World's most powerful MRI set to go online soon

An MRI scanner powerful enough to be used on a 60-metric-ton armored tank will be going online in a little more than a year from now, according to the scanner's developer.

According to an article in the IEEE Spectrum, the scanner, known as INUMAC (Imaging of Neuro Disease Using High-Field MR and Contrastophores), will produce a field of 11.75 teslas, making it the world's more powerful scanner.

Some institutions, such as the University of Chicago and Maastricht University in the Neverlands, have installed scanners that can reach 9.4 teslas, but most hospital MRI scanners produce 1.5 to 3 teslas and offer spatial resolution of about one millimeter, which cover about 10,000 brain neurons, with a time resolution of about a second. INUMAC will be able to image an area of about 0.1 millimeter, covering 1,000 neurons, with a time resolution of about 1/10th of a second.

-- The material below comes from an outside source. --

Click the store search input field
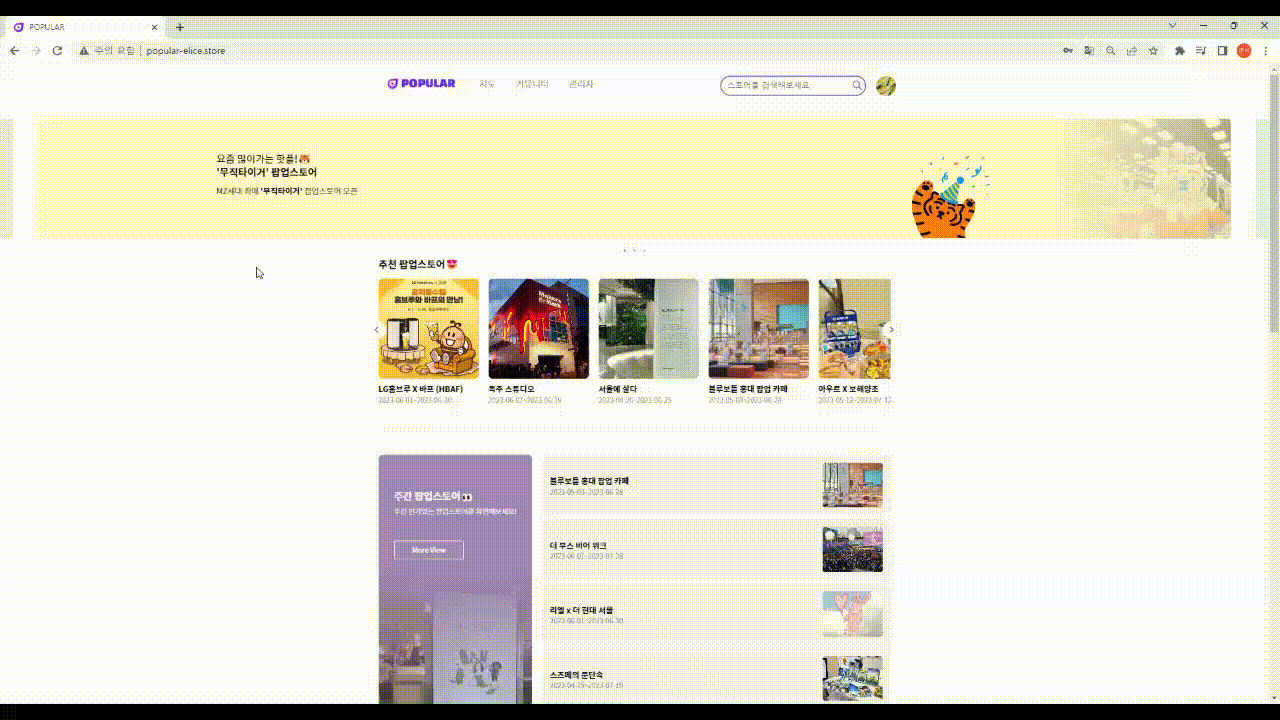The width and height of the screenshot is (1280, 720). pyautogui.click(x=785, y=86)
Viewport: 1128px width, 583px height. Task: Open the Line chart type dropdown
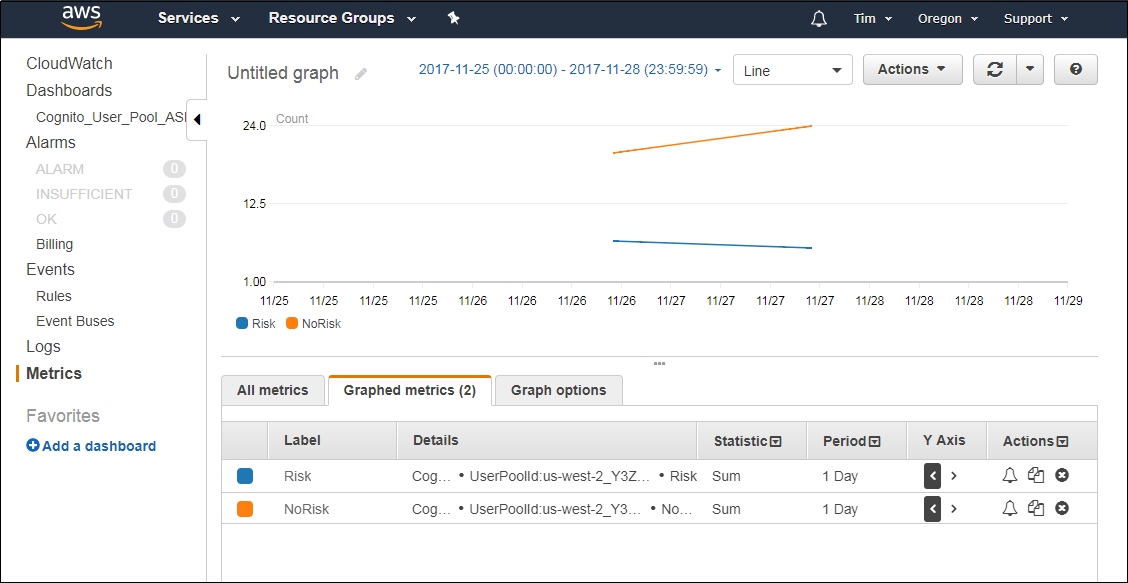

According to the director of the INUMAC project, Pierre Vedrin of the French Alternative Energies and Atomic Energy Commission, with this type of resolution, not only could MRI be more effective at earlier detection of brain diseases like Alzheimer's or Parkinson's, but it would also allow for more precise functional imaging of the brain.

"You cannot really discriminate today what is happening inside your brain at the level of a few hundred neurons," Védrine writes in the article.

The scanner has been in development since 2006 and its total cost is expected to reach $270 million.

The inner diameter of the magnet will be 90 centimeters--wide enough for a human body, but the area of the machine where the field is precise enough to get maximum resolution is just 22 centimeters. This is big enough to allow for imaging of the brain, which is a priority since enlarging the high-resolution would necessitate the construction of an even more massive scanner.

According to Vedrine, the fully assembled machine should be delivered near the end of 2014 and should start producing images in early 2015.

As described here the INUMAC project is led by a French-German consortium that includes the University of Freiburg (Germany), Siemens Medical Solutions (Germany), Bruker BioSpin GmbH (Germany), the French Commissariat à l'énergie atomique (CEA, France), Guerbet (France) and Alstom (France).